Они потребовали объяснений, меня же волновало совсем другое: где и когда они познакомились. Оказалось, что познакомились они в Каннах у одного общего знакомого, где провели вместе целый месяц.
– Знаешь, это удивительная девушка! До чего она не похожа на всех этих набивших оскомину девиц, которых нам демонстрируют в театрах. Так хочется вновь с ней увидеться! Как блестят ее глаза, до чего хороши эти сочные ярко-красные губы!
Я попытался их разговорить, тем более что оба были в таком состоянии, когда сделать это совсем не трудно.

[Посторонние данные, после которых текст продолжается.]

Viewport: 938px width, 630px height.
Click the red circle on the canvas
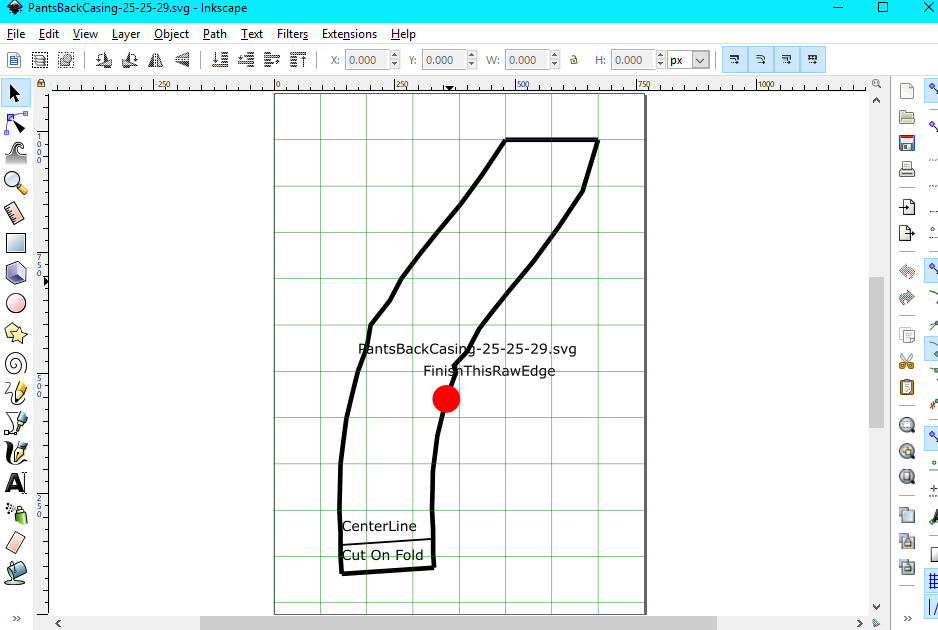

– Самой забавное в этой истории состоит в том, что за столом она всегда сидела между нами. Через несколько дней мы поняли, что она питает к нам обоим одинаковые дружеские чувства, и решили составить заговор.
– Да вы же пьяны.
– Ее это нисколько не рассердит.
– Я вас туда не поведу.
– Значит, мы пойдем без тебя. Нам все равно в шесть часов уезжать, а больше здесь делать нечего.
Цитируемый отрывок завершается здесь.